§ **RECORDS TO USE**:

=====

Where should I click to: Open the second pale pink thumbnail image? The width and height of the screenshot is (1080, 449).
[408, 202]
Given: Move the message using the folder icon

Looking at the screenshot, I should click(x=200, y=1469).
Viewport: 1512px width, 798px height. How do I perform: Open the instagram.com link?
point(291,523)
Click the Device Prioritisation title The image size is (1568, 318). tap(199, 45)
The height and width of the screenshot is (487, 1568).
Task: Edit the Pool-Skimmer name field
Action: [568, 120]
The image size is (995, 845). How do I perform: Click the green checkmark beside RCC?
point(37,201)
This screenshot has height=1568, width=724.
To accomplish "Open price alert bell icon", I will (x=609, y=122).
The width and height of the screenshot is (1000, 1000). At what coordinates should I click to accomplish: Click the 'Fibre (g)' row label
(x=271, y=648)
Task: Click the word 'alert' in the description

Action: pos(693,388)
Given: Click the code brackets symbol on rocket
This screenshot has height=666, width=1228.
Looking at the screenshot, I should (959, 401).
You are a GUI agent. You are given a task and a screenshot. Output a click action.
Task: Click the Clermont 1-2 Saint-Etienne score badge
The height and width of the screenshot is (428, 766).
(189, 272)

=====

§ **THE TASK**:
Restate every record word for word.

§ **RESPONSE BELOW**:
Where should I click to: Open the second pale pink thumbnail image? The width and height of the screenshot is (1080, 449).
[408, 202]
Given: Move the message using the folder icon

Looking at the screenshot, I should click(x=200, y=1469).
Viewport: 1512px width, 798px height. How do I perform: Open the instagram.com link?
point(291,523)
Click the Device Prioritisation title The image size is (1568, 318). tap(199, 45)
The height and width of the screenshot is (487, 1568).
Task: Edit the Pool-Skimmer name field
Action: [568, 120]
The image size is (995, 845). How do I perform: Click the green checkmark beside RCC?
point(37,201)
This screenshot has height=1568, width=724.
To accomplish "Open price alert bell icon", I will (x=609, y=122).
The width and height of the screenshot is (1000, 1000). At what coordinates should I click to accomplish: Click the 'Fibre (g)' row label
(x=271, y=648)
Task: Click the word 'alert' in the description

Action: pos(693,388)
Given: Click the code brackets symbol on rocket
This screenshot has height=666, width=1228.
Looking at the screenshot, I should (959, 401).
You are a GUI agent. You are given a task and a screenshot. Output a click action.
Task: Click the Clermont 1-2 Saint-Etienne score badge
The height and width of the screenshot is (428, 766).
(189, 272)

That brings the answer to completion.